Una decisione che per l’Unci Pesca cerca in qualche modo di arginare le difficoltà, che da tempo affronta questo tipo di pesca. Infatti, l’Associazione si trova d’accordo con quanto precisato dal Sottosegretario Buonfiglio che la moratoria è una sorta di riserva che si è voluta costruire in attesa dell’evoluzione della situazione, in linea con la doppia “ECO” di economicamente ed ecologicamente sostenibile. La decisione verrà comunicata a Bruxelles e il Sottosegretario si auspica che il modello italiano possa essere adottato anche da altri Paesi dell’Ue.
Sulla base della decisione di moratoria ci sarà il congelamento di poco più del 70% delle quote di cattura di tonno rosso destinate all’Italia per il 2010, pari a quasi 1.500 tonnellate. Il congelamento di questa massiccia fetta di cattura inciderà in prevalenza sulle quote assegnate al sistema di pesca a circuizione, considerato quello a più alto impatto ambientale.

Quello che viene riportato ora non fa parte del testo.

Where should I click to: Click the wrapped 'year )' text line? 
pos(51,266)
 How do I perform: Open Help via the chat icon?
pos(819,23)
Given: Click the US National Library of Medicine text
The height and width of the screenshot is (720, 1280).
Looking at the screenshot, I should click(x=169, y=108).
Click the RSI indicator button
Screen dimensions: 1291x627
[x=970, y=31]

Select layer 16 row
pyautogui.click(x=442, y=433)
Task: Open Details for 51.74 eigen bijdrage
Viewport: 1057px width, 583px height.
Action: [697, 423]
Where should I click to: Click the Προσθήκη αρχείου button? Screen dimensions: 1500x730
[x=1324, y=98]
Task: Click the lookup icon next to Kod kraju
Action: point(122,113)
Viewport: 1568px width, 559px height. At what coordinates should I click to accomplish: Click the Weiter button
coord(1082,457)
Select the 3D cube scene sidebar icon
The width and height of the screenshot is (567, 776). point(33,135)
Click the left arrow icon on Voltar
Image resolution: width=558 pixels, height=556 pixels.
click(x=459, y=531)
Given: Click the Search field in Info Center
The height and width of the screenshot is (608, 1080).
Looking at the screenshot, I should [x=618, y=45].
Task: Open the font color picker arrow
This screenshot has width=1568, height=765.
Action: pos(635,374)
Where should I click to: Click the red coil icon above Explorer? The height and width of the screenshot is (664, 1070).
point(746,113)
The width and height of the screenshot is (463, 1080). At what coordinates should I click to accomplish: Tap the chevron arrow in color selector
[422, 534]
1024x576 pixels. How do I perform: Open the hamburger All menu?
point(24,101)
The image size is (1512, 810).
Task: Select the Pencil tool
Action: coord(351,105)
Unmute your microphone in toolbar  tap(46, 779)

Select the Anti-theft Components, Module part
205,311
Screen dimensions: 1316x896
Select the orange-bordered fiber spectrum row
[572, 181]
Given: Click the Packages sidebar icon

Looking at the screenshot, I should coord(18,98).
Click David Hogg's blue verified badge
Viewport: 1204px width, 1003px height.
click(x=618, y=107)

Una decisione, questa, condivisa sia dai pescatori del settore, ai quali non conveniva uscire in mare per una quota di pescato poco remunerativa e insufficiente per affrontare la campagna 2010 che durava appena un mese, che dagli ambientalisti, perchè con la moratoria si lascia, per circa due anni, l’opportunità ai tonni di riprodursi.
Con la moratoria italiana, dunque, sembra si sia trovato un accordo. Sono previste anche garanzie economiche per la sopravvivenza del comparto che, rappresentando migliaia di posti di lavoro tra indotto e operatori diretti, cerca le migliori risposte a sostegno della sua sopravvivenza.”